A ler jornal no ônibus porque não pode perder o
tempo da viagem.
A comer sanduíche porque não dá pra almoçar.
A sair do
trabalho porque já é noite.
A cochilar no ônibus porque está cansado.
A deitar
cedo e dormir pesado sem ter vivido o dia.
A gente se
acostuma a abrir o jornal e a ler sobre a guerra.
E aceitando a guerra, aceita
seus mortos e que haja número para os mortos.
E aceitando os números aceita não
acreditar nas negociações de paz.
E não aceitando as negociações de paz,aceita
ler todo dia da guerra, dos números, da longa duração.
A gente se acostuma a
esperar o dia inteiro e ouvir no telefone: hoje não posso ir.
A sorrir para
as pessoas sem receber um sorriso de volta.
A ser ignorado quando precisava
tanto ser visto.
A gente se acostuma a pagar por tudo o que deseja e o de que
necessita.
A lutar para ganhar o dinheiro com que pagar.
E a ganhar menos do
que precisa.
E a fazer fila para pagar.
E a pagar mais do que as coisas valem.
E a saber que cada vez pagará mais.
E a procurar mais trabalho, para ganhar
mais dinheiro, para ter com que pagar nas filas que se cobra.
A gente se
acostuma a andar na rua e a ver cartazes.
A abrir as revistas e a ver anúncios.
A ligar a televisão e a ver comerciais.
A ir ao cinema e engolir publicidade.
A
ser instigado, conduzido, desnorteado, lançado na infindável catarata dos
produtos.
A gente se acostuma à poluição.
Às salas
fechadas de ar condicionado e cheiro de cigarro.
À luz artificial de ligeiro
tremor.
Ao choque que os olhos levam na luz natural.
Às bactérias da água
potável.
À contaminação da água do mar.
À lenta morte dos rios.
Se acostuma a
não ouvir passarinho, a não ter galo de madrugada, a temer a hidrofobia dos
cães, a não colher fruta no pé, a não ter sequer uma planta.
A gente se
acostuma a coisas demais para não sofrer.
Em doses
pequenas, tentando não perceber, vai se afastando uma dor aqui, um
ressentimento ali, uma revolta acolá.
Se o cinema está cheio a gente
senta na primeira fila e torce um pouco o pescoço.
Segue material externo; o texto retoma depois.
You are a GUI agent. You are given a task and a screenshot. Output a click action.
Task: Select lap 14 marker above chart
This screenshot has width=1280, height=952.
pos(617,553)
Se a praia está contaminada
a gente só molha os pés e sua no resto do corpo.
Se o trabalho
está duro, a gente se consola pensando no fim de semana.
E se no fim de semana
não há muito o que fazer a gente vai dormir cedo e ainda fica satisfeito porque
tem sempre sono atrasado.
A gente se
acostuma para não se ralar na aspereza, para preservar a pele.
Se acostuma para
evitar feridas, sangramentos, para esquivar-se da faca e da baioneta, para poupar
o peito.
A gente se acostuma para poupar a vida que aos poucos se gasta e, que
gasta, de tanto acostumar, se perde de si mesma.